Unfortunately, Pelosi’s openly feminist approach — as well as her disingenuous self-portrait of a housewife who just sort of stumbled upon political power (in fact, she was a canny operator who, over 23 years in Congress, carefully out-strategized the competition to ascend to the top of the party’s hierarchy) — allowed conservatives to caricature her all too easily. The attacks were vicious. A Republican National Committee campaign, “Fire Pelosi,” made careful, mocking use of her official title, “Madam Speaker.” When she criticized Gen. Stanley McChrystal for one of his many intemperate public comments about the administration’s Afghanistan strategy, ignoring chain of command, the Republican National Campaign Committee spokesperson said, “Taxpayers can only hope McChrystal is able to put her in her place”—barefoot and in the kitchen, presumably, far away from important matters of war and peace.
I never had any hostility towards Pelosi--why would I?--but I was long mystified at why people loved her so. There was a snotty little arch-Democrat at my community college who absolutely revered her, talked about how wonderful she was, in my American Government class. This was in 06-07, the prelude and beginning of Pelosi's speakership, and this gay Las Vegas liberal was positively gaga for the San Fran Speaker.

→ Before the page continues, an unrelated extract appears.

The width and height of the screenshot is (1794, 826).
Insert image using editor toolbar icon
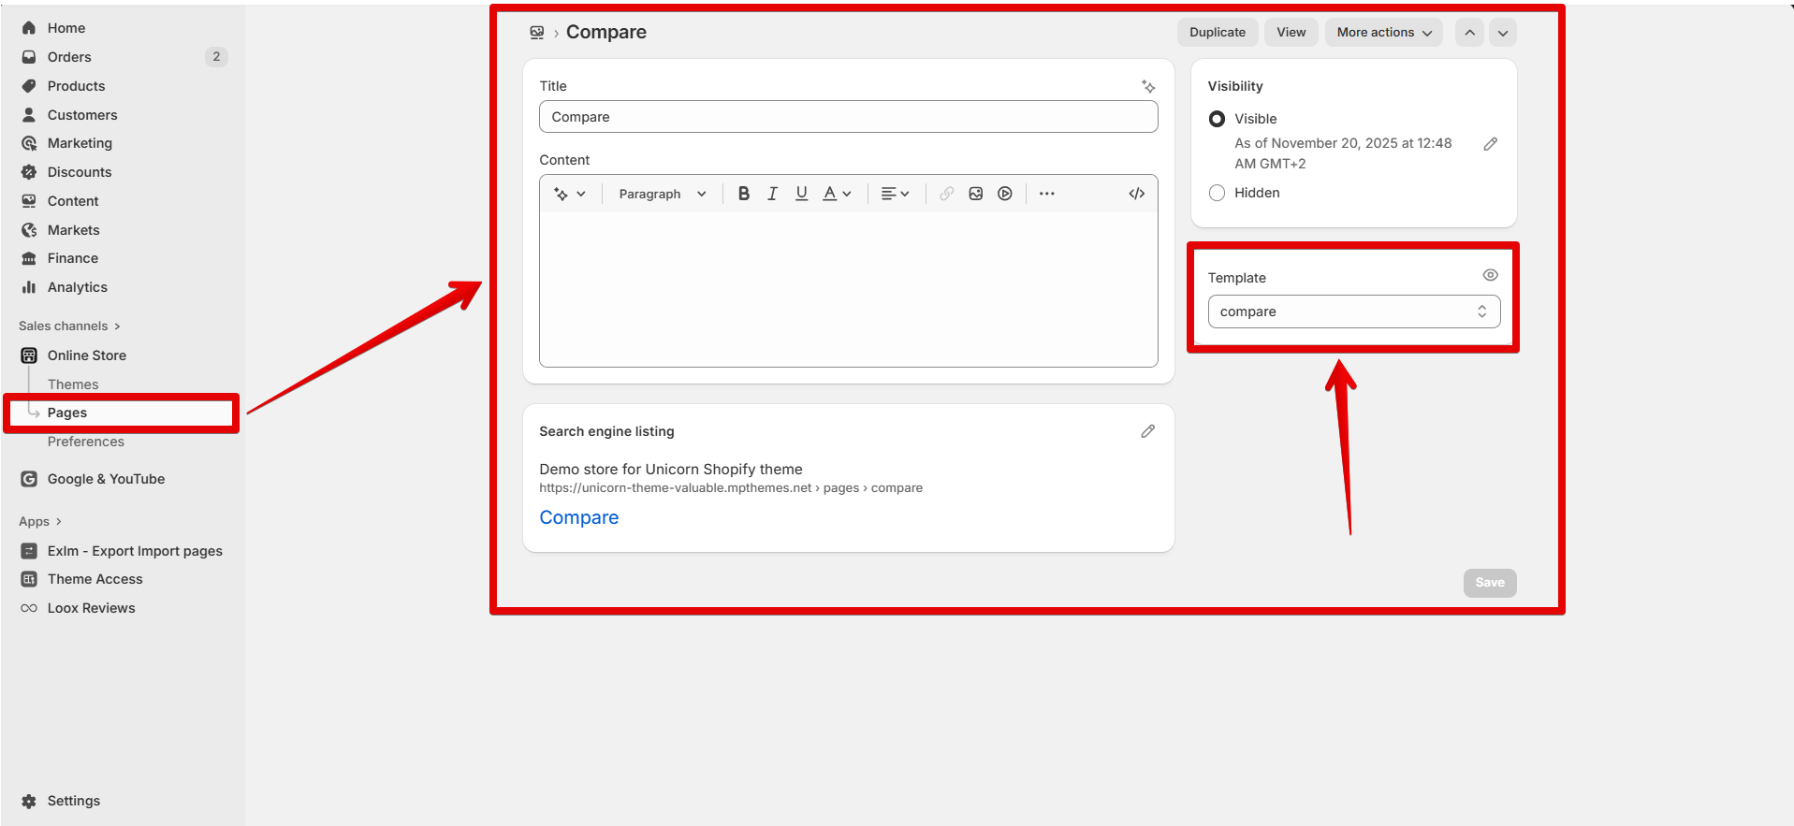point(975,194)
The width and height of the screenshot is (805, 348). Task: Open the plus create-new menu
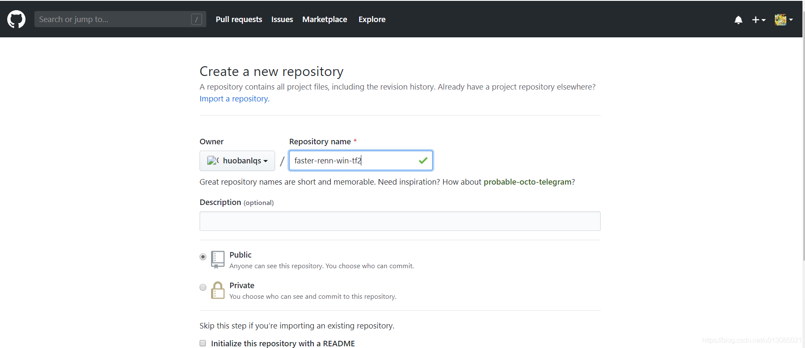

I didn't get it, and continued not to until last winter's Health Care Reform wrangling. Pelosi was the only one of the Democratic leadership not to go ballistic in the wake of Scott Brown's victory in Massachusetts, and she went right on and tamed her liberal caucus to hold their nose again and vote for the flawed Senate bill.
It was around that time that I noticed how much other legislation she had gotten passed--financial regulation, Cap-and-Trade..... This was impressive too, but it was her steely resolve in seeing the troubled health care bill to completion that made me realize how effective a legislator she is.